The effect of complexity on parameter sensitivity and model uncertainty in river water quality modelling

Abstract

Snowling and Kramer [2001. Evaluating modelling uncertainty for model selection. Ecol. Modell. 138(1), 17–30] proposed a hypothesis stating that as a model becomes more complex in terms of increased number of parameters and variable, the error between simulations and measurements decreases and the overall model sensitivity increases. In this paper, the hypothesis is tested using a river water quality model of the lower course of the Saale river, Germany. The eutrophication module of WASP5 (5th version of Water quality Analysis Simulation Program), which was developed by the U.S. EPA, was implemented. The model allows the complexity of the dissolved oxygen balance and dynamics in a water body to be easily varied from a simple Streeter–Phelps approach of dissolved oxygen–biological oxygen demand (DO–BOD) interaction to more complex phytoplankton–nutrient dynamics. Five complexities were modelled and plotted against a normalized root-mean-squared error and a normalized global sensitivity. The results verify the hypothesis.
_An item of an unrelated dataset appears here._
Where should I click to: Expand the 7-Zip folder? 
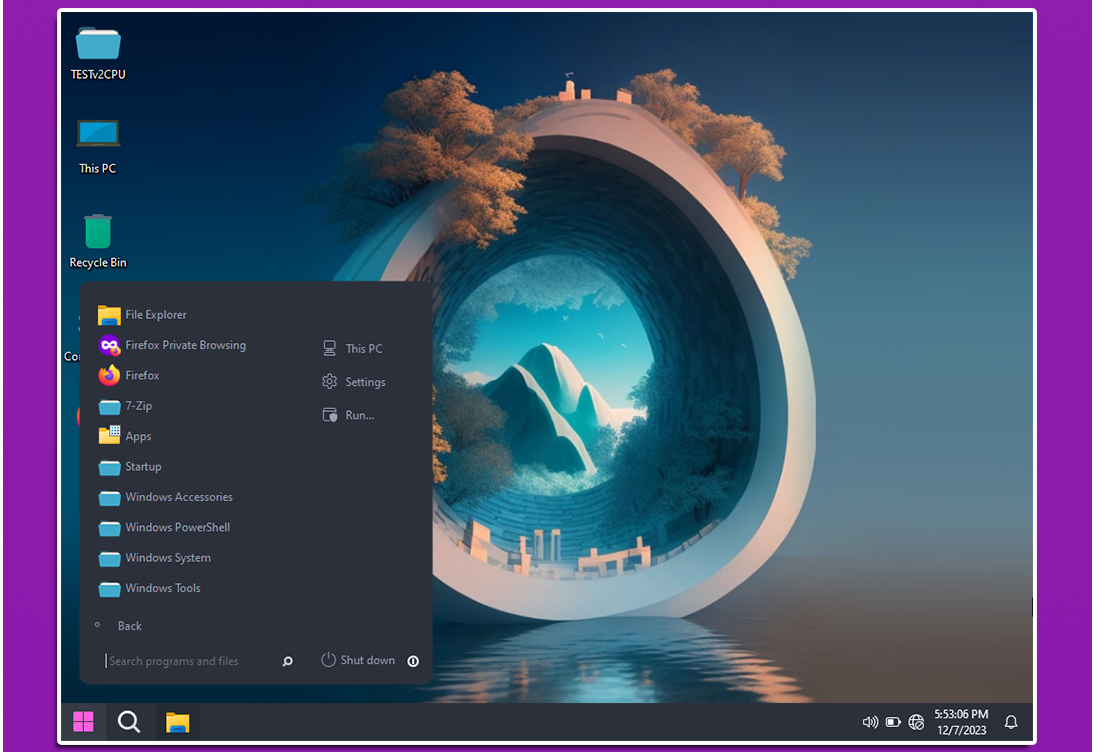coord(138,406)
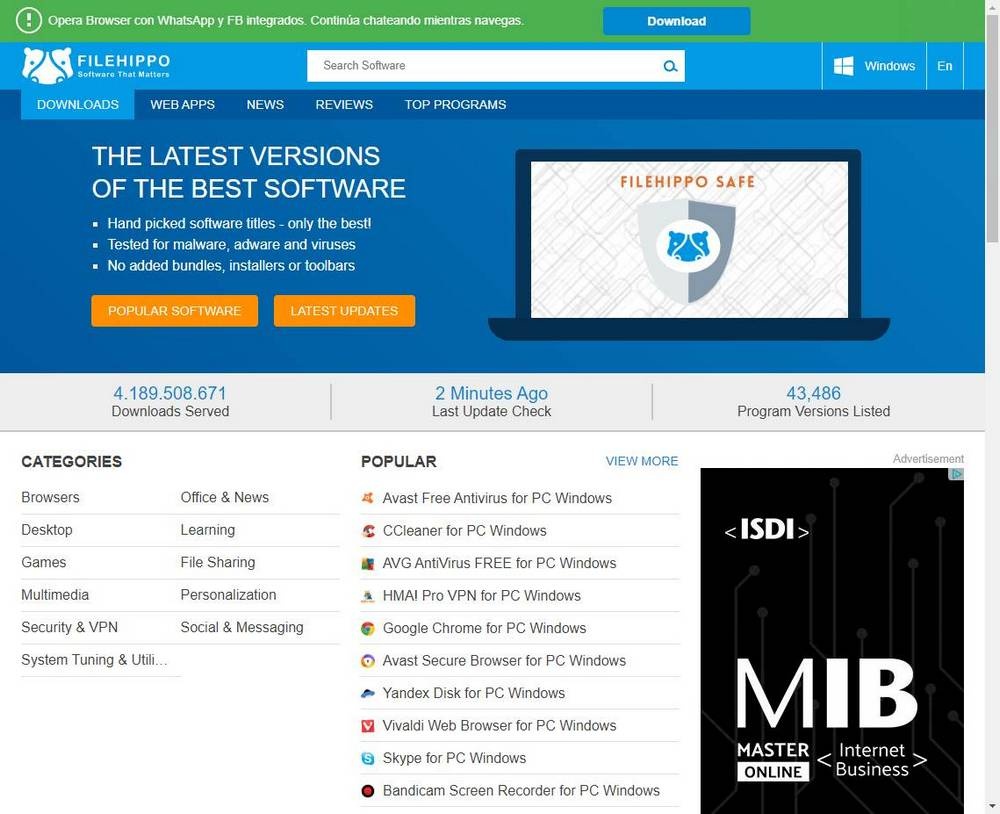Switch to the NEWS tab
The height and width of the screenshot is (814, 1000).
click(265, 104)
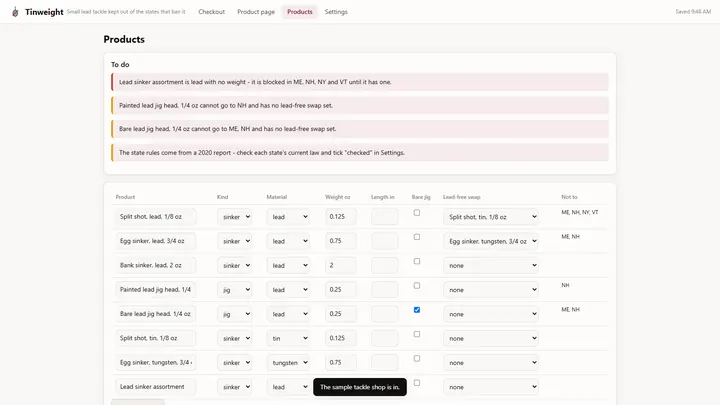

A utility function, which minimizes both error and sensitivity, shows that the most complex model is not necessarily the most “useful”. In the case of the lower Saale river, modelling only the phytoplankton–nutrient cycle has almost as much descriptive power as when the complexity is increased by adding the DO–BOD cycle. The low sensitivity of the parameters linking the two cycles also indicates their weak coupling in the Saale river system. This verifies the observations that the source of the organic loading in the Saale has shifted from primary (point load) to secondary (phytoplankton) origin.